(Stored data)

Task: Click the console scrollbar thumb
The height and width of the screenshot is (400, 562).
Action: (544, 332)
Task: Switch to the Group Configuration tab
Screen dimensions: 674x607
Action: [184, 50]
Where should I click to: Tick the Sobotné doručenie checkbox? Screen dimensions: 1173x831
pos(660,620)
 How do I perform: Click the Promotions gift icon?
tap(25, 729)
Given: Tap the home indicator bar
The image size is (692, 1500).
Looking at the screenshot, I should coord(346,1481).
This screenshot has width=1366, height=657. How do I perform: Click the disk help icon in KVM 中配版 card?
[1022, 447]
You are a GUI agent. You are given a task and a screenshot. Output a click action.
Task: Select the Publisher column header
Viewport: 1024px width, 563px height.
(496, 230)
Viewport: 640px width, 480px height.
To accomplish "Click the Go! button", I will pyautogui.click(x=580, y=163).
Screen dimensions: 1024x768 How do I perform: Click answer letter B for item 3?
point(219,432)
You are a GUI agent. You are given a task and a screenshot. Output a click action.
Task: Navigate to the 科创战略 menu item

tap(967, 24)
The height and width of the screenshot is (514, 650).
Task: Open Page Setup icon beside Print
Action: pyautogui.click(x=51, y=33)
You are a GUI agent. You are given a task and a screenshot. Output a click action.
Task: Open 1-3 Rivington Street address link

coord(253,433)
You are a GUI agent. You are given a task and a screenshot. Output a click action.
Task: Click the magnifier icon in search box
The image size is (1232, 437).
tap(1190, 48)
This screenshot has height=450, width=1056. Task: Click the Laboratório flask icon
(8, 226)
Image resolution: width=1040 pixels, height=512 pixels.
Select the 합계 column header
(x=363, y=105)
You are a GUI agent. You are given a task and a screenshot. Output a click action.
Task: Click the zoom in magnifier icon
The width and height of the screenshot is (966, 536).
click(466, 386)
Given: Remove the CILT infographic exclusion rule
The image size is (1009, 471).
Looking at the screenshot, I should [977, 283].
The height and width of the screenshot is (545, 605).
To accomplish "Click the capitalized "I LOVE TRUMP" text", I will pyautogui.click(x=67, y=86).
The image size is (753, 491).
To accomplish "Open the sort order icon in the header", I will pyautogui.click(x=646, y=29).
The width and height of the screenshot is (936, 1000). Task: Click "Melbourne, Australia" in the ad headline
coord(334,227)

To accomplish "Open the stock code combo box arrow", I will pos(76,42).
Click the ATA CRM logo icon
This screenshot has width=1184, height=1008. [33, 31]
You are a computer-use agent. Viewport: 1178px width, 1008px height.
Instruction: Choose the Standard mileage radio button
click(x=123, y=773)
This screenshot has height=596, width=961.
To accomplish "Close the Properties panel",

#### Directions for this task
Retype the entries exactly, please. Leave no line out.

#### Result of this exercise
Task: Click the console scrollbar thumb
The height and width of the screenshot is (400, 562).
Action: (544, 332)
Task: Switch to the Group Configuration tab
Screen dimensions: 674x607
Action: [184, 50]
Where should I click to: Tick the Sobotné doručenie checkbox? Screen dimensions: 1173x831
pos(660,620)
 How do I perform: Click the Promotions gift icon?
tap(25, 729)
Given: Tap the home indicator bar
The image size is (692, 1500).
Looking at the screenshot, I should coord(346,1481).
This screenshot has width=1366, height=657. How do I perform: Click the disk help icon in KVM 中配版 card?
[1022, 447]
You are a GUI agent. You are given a task and a screenshot. Output a click action.
Task: Select the Publisher column header
Viewport: 1024px width, 563px height.
(496, 230)
Viewport: 640px width, 480px height.
To accomplish "Click the Go! button", I will pyautogui.click(x=580, y=163).
Screen dimensions: 1024x768 How do I perform: Click answer letter B for item 3?
point(219,432)
You are a GUI agent. You are given a task and a screenshot. Output a click action.
Task: Navigate to the 科创战略 menu item

tap(967, 24)
The height and width of the screenshot is (514, 650).
Task: Open Page Setup icon beside Print
Action: pyautogui.click(x=51, y=33)
You are a GUI agent. You are given a task and a screenshot. Output a click action.
Task: Open 1-3 Rivington Street address link

coord(253,433)
You are a GUI agent. You are given a task and a screenshot. Output a click action.
Task: Click the magnifier icon in search box
The image size is (1232, 437).
tap(1190, 48)
This screenshot has height=450, width=1056. Task: Click the Laboratório flask icon
(8, 226)
Image resolution: width=1040 pixels, height=512 pixels.
Select the 합계 column header
(x=363, y=105)
You are a GUI agent. You are given a task and a screenshot. Output a click action.
Task: Click the zoom in magnifier icon
The width and height of the screenshot is (966, 536).
click(466, 386)
Given: Remove the CILT infographic exclusion rule
The image size is (1009, 471).
Looking at the screenshot, I should [977, 283].
The height and width of the screenshot is (545, 605).
To accomplish "Click the capitalized "I LOVE TRUMP" text", I will pyautogui.click(x=67, y=86).
The image size is (753, 491).
To accomplish "Open the sort order icon in the header", I will pyautogui.click(x=646, y=29).
The width and height of the screenshot is (936, 1000). Task: Click "Melbourne, Australia" in the ad headline
coord(334,227)

To accomplish "Open the stock code combo box arrow", I will pos(76,42).
Click the ATA CRM logo icon
This screenshot has width=1184, height=1008. [33, 31]
You are a computer-use agent. Viewport: 1178px width, 1008px height.
Instruction: Choose the Standard mileage radio button
click(x=123, y=773)
This screenshot has height=596, width=961.
To accomplish "Close the Properties panel",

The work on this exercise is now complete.